Oh, man, I have just spent 3 hours reading and catching up with all my blogmies. That is a word made up by the author of the title of this blog. She is a great writer and so stinkin’ funny I can hardly stand it. She wrote that line at the end of a birthday video she made for her sister. Jill, lets make it a goal to be video bloggers before we turn 80, heh heh! I really only copied that line to a draft on my blog cause I didn’t want to forget it, but then it seemed like a good title to use, cause I guess I love you guys since I spent 3 hours reading and writing to you!
Plus, I decided to just write this short post because I am so tired from the last two days at work. Good days, but stressful, and boy, did I get my walking in: 6 3/4 miles the first day, and 5 1/4 miles yesterday! I keep my pedometer in my pocket for the fun of it, and most days I actually try to walk more than necessary. The first day I was working on 2 different floors, so I took the stairs each time I needed to go up or down. My legs were so tired as I left work, walking down the 5 flights of stairs and down the long hall to the front door (think BIG hospital,) that I thought, maybe I’ll just take the shuttle bus to the parking lot (1/2 mile away.) But then I was following one of my co-workers who struggles with her weight, and she was walking very slowly and painfully, and I remembered how grateful I am that I can walk fast, even if it does hurt. I used to walk WAY slower than her. I thought of some of the ladies that I had seen at the quilt show that were heavier than I had been (but that was exactly where I was heading) and it made me remember how my back burned from just standing for a few minutes, and how my knees and ankles just ached, and how I resented the two steps I had to take to get into the shuttle bus. And I put on the speed and walked that half mile as fast as I could to my car.
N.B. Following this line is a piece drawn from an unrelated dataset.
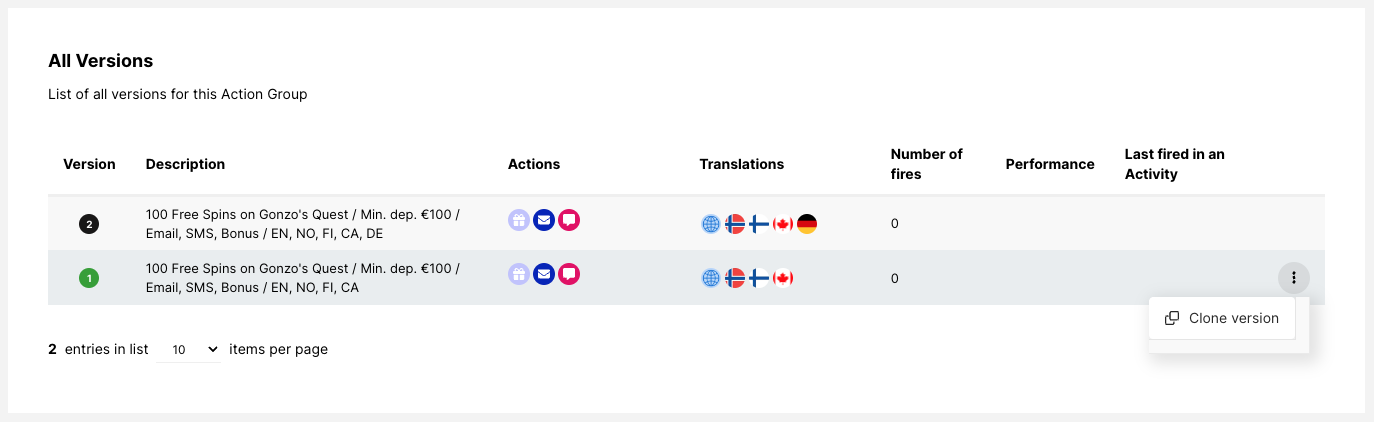Click the green version 1 badge
This screenshot has width=1374, height=422.
click(x=89, y=278)
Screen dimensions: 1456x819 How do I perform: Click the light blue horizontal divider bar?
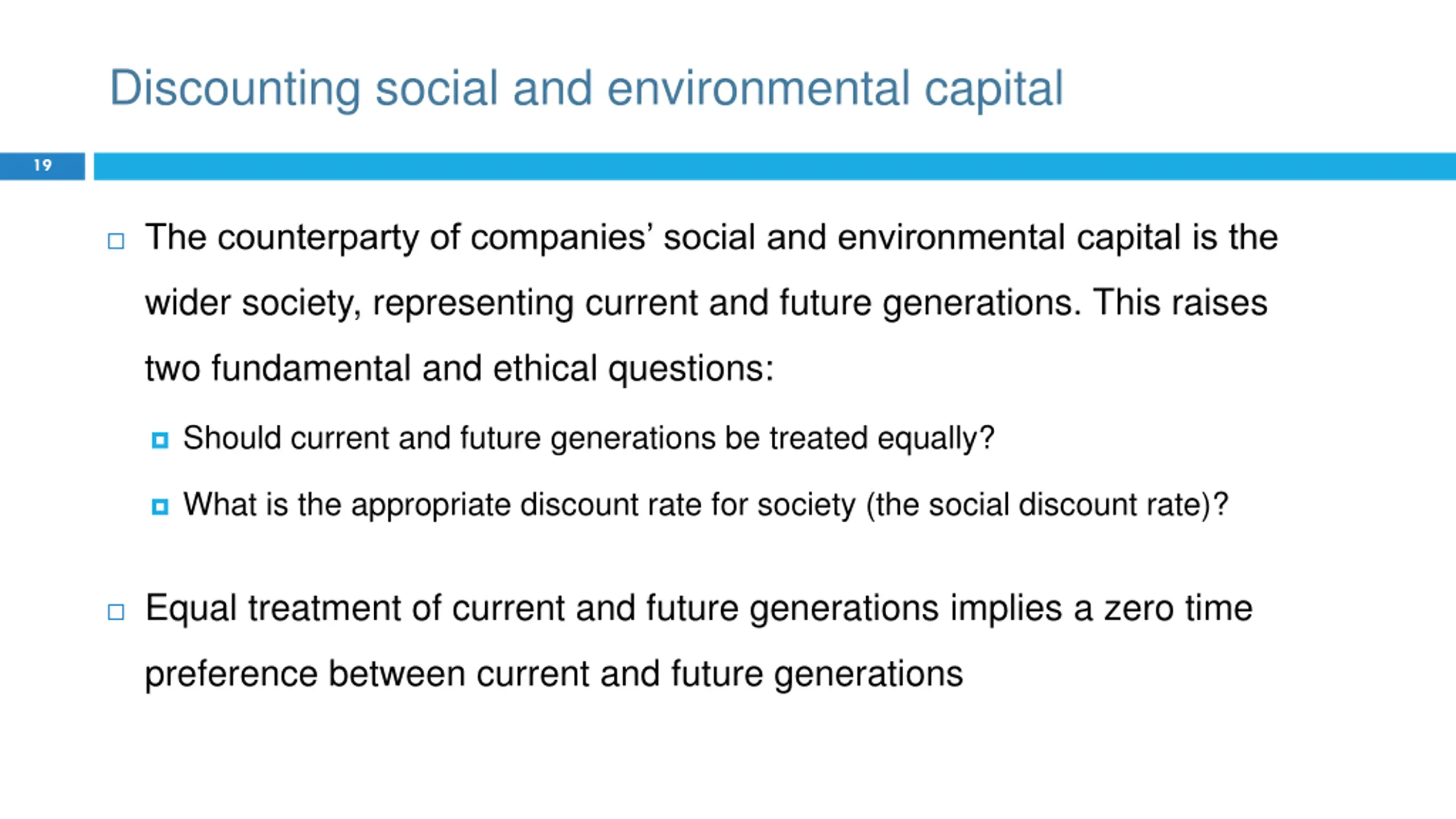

The thing is, I don’t go around staring at fat people. But I think that part of being a human is that we forget pain. I actually have a theory that that is why the human race is still in existence. Why else would a woman ever have more than one baby, if she REALLY remembered the pain she went through giving birth to the first one? (Can you tell I’ve watched more deliveries than any single human being should ever have to?)
So, occasionally, I make myself look at ladies, and think, ‘yessir, that IS how big you were,’ or ‘No, Debby, you actually were bigger than that person.’ Because identifying that helps me to remember how it felt. Otherwise, I might just believe that that cupcake tastes better than ‘chubby’ feels. Cause, yes, people, I am still chubby. But NOT Morbidly Obese.